Beneath magnification, the fabric revealed itself to be a creamy and glistening silk. Rich and enticing. But he resisted the lure, and moved aside to let Lady Claire take a look. “Have you used an optical instrument before? The image you’ll see is magnified—made larger—through a number of progressive lenses.” He also resisted the urge to lecture. She was a smart girl—she would figure it out.

Lady Claire moved to the eyepiece and copied his stance. “Oh, heavens. I can see—how marvelous.”

“Tell me what you see.”

“Ivory-colored twilled silk, with fine gold tissue woven in.”

“Yes. Exclusive and expensive fabric. The kind of fabric only a rich man could buy.”

“Yes. I see.”

“The kind of fabric only three or four tailors in the city of London would keep in stock. An old-fashioned fabric, used by an established, old-fashioned tailor, who had made their reputation on the elaborately brocaded and embroidered waistcoats of the previous era. That narrows it down to two—three at most.”

“And any of those tailors would likely be more than happy to furnish the lofty Duke of Fenmore with a list of their exclusive clients, don’t you think?”

“I do.” Oh, how he liked it when the hunt was afoot. But the rush of pleasure filling his chest surprised him. It went beyond that jangling excitement of the hunt. It went beyond anything he had heretofore experienced. It was almost … happiness. How extraordinary.

“Shall we visit them all?”

“No.” As much as he wanted to do just that, he knew couldn’t expose Lady Claire Jellicoe so publicly as to take her on a tour of
tonnish
tailors—she was too well known in society, and was like to be recognized. “I’ll send a man while we’re in the Almonry.” He would send Jinks to put Beamish, the majordomo nominally in charge of Fenmore House, on to the task. Beamish knew a thing or two about taking the lay of a ken. “We have other tasks to undertake.”

“All right. You know best.”

He did. But she not only looked at him—she also looked to him. She looked to him as if he could take away her fear, and fill the empty space it left with something easier.

But he had nothing. Nothing of finesse and grace.
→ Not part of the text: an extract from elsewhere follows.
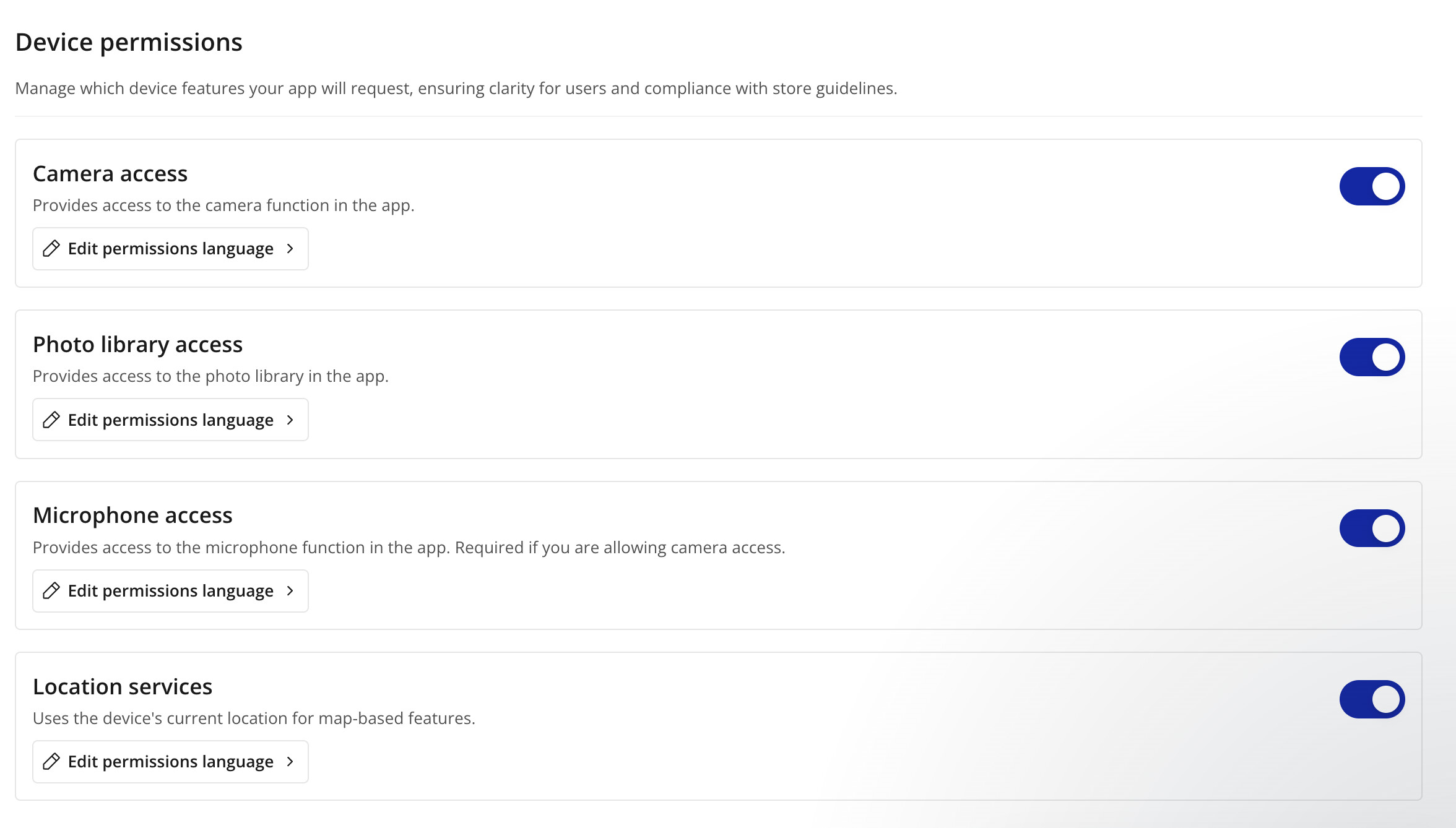Viewport: 1456px width, 828px height.
Task: Turn off Photo library access switch
Action: 1372,357
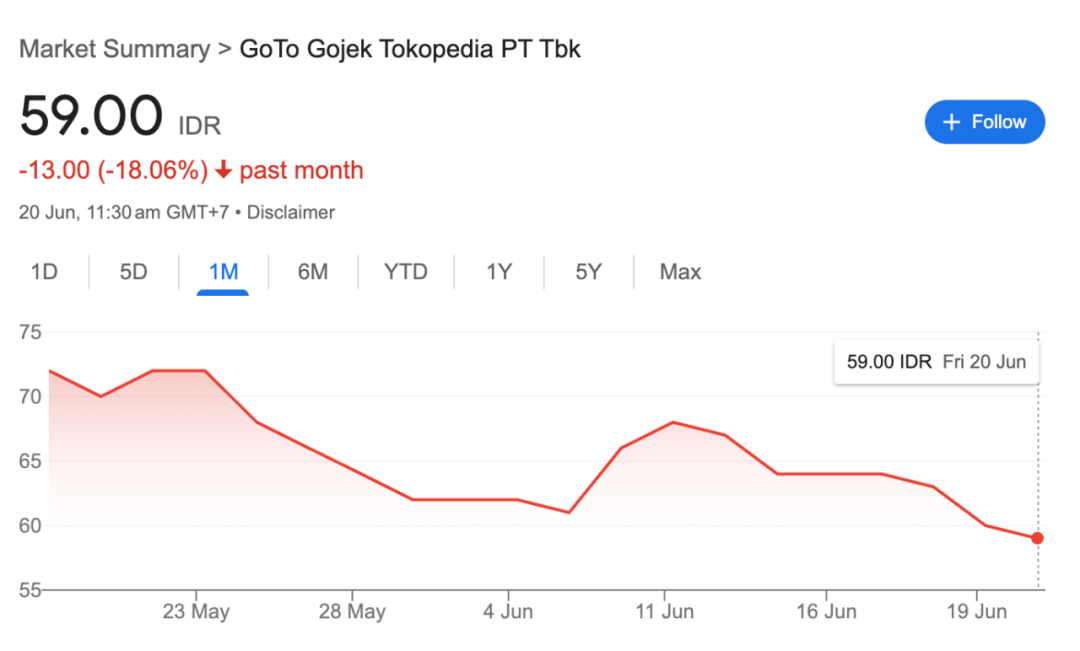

Nothing to ease her fears but his cleverness. Nothing but himself.

And Tanner found he was as selfish a creature as Rosing. Because he wanted to show her his cleverness. So he would take her by the hand and lead her into hell.

He said the only thing he knew that was true. “Trust me.”

She smiled. That small private smile that seemed as if it were only for him. As if he were everything important and trustworthy in her world. “I have,” she said. “And I will.”

He knew it for the gift it was. But he nodded, all confident brusqueness, and said, “Right then. Shall we go?”

He could see her fill her lungs with silent resolution. And then she gave him that quick, bright smile, full of wobbling Dutch courage. “Yes, please.”

He pocketed the fob, gave his instructions to Jinks, and led her out of the house. They went out the same way they had come—through the kitchen door and back down the alley—and headed back to the water stairs just as the first faint flush of dawn pinked a ribbon in the eastern sky. It was the best time to be up and about. All the dirty business of the wee small hours of the morning had long since been done, and villains and victims alike had quit the street to find their respective sanctuaries. Gone to ground like foxes to their dens.

The muddy funk of low tide rose off the water to greet them. The tide was almost full out, but the skiff was still in the water where he had left it at the far end of the plank way. After he had handed Lady Claire in, Tanner took a moment to search the shadows beneath the stairs for the urchin he had bargained with to keep it safe.